Metamateriali innovativi per contrastare l’inquinamento acustico negli ecosistemi marini e non solo: una soluzione tecnologica promettente per mitigare l’impatto del rumore generato dalle attività umane in ambiente marino è in fase di sviluppo nell’ambito del progetto POSEIDON – Unconventional principles of underwater wave control in the sub-wavelength regime – sostenuto dallo European Research Council tramite un finanziamento di tipo Starting Grant. L’iniziativa si è recentemente ampliata con l’avvio del progetto DREAM – Design of Resilient Engineered Architectured Metamaterials, partito il 18 giugno scorso e finanziato dal Ministero dell’Università e della Ricerca-MUR. Grazie a questa iniziativa, i risultati raggiunti in ambito sottomarino saranno estesi anche ad altri settori strategici, come il campo della sismologia, per l’attenuazione delle onde sismiche, e al settore del recupero energetico dal moto ondoso.
La ricerca sarà condotta al Politecnico da Marco Miniaci. Già coordinatore del progetto POSEIDON, Miniaci – che ha preso servizio nel giugno scorso come professore ordinario presso il Dipartimento di Ingegneria Strutturale, Edile e Geotecnica-DISEG – sarà quindi alla guida del progetto DREAM, grazie ai fondi assegnati dal MUR. Il Ministero, infatti, in attuazione del Piano Nazionale di Ripresa e Resilienza (PNRR) – Missione 4 “Istruzione e Ricerca”, Componente 2 “Dalla ricerca all’impresa”, Investimento 1.2 “Finanziamento di progetti presentati da giovani ricercatori” – ha bandito nell’aprile scorso un finanziamento complessivo di 50 milioni di euro, con un contributo massimo di 1 milione di euro per ciascun progetto. L’iniziativa, rivolta alle attività di eccellenza di giovani ricercatrici e ricercatori – tra cui i Principal Investigators di bandi Starting Grant dell’ERC – ha l’obiettivo di favorire il “rientro dei cervelli” nel Paese; il Politecnico è quindi, ad oggi, l’unico ateneo italiano ad essersi aggiudicato tale finanziamento.
Al centro dello studio, lo sviluppo di metamateriali meccanici – materiali compositi che presentano proprietà quasi-statiche e dinamiche non convenzionali – che permettono di controllare la deformazione e la propagazione delle onde (elastiche e/o acustiche). L’obiettivo è migliorare le attuali tecnologie per la riduzione dell’inquinamento acustico sottomarino, fenomeno in costante aumento a causa dell’intensificarsi delle attività antropiche in tale ecosistema (si pensi all’installazione di parchi eolici offshore, il recupero di energia dal moto ondoso o l’estrazione di risorse minerarie subacquee).

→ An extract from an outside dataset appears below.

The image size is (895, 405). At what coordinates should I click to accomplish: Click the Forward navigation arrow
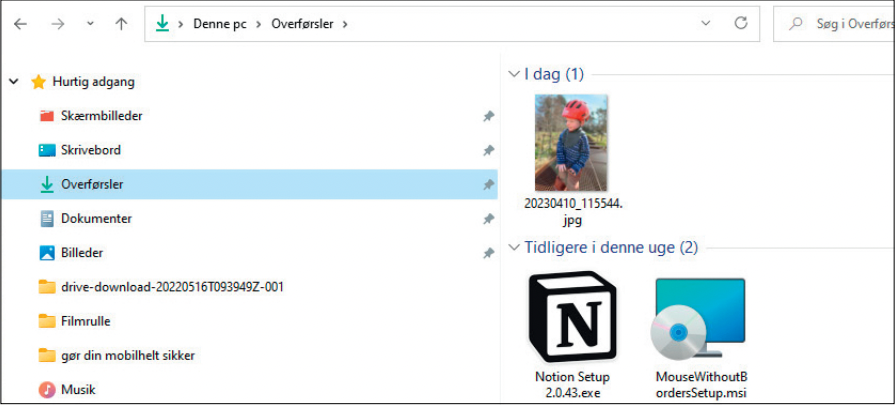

Le soluzioni attualmente disponibili, infatti, risultano poco efficaci, in particolare alle basse frequenze. Il problema principale risiede nella trasmissione del suono sott’acqua, che presenta lunghezze d’onda cinque volte superiori rispetto a quelle del suono in aria, e al peso del fluido in questione (1000 kg/m3, comparabile a quello dei materiali solidi usati per costruire le barriere). Questi fattori, dunque, richiedono l’impiego di barriere molto spesse e potenzialmente invasive dal punto di vista ambientale.
Ed è proprio qui che entrano in gioco i metamateriali e le loro proprietà non convenzionali. A differenza dei materiali tradizionali, le risposte quasi-statica e dinamica dei metamateriali non dipendono tanto dalla composizione chimica dei materiali stessi, ma dalla struttura geometrica, spesso organizzata in modo regolare e ripetitivo. Questa struttura “intelligente” permette loro, ad esempio, di assorbire vibrazioni, deformarsi in modo controllato, attutire onde acustiche/elastiche, o addirittura comportarsi in modo controintuitivo, come espandersi se sottoposti ad una forza di compressione, oppure flettersi in direzione opposta rispetto alla sollecitazione.
Proprio grazie a queste proprietà avanzate, i metamateriali permettono, quindi, di raggiungere prestazioni quasi-statiche e dinamiche inedite, rendendo possibile, tra le altre cose, la riduzione dello spessore delle barriere fonoisolanti – sia in ambito aereo che sottomarino – per una determinata frequenza. Il progetto mira così a sostituire barriere tradizionali spesse fino ad anche un metro con soluzioni di pochi centimetri, mantenendo comunque livelli di performance comparabili.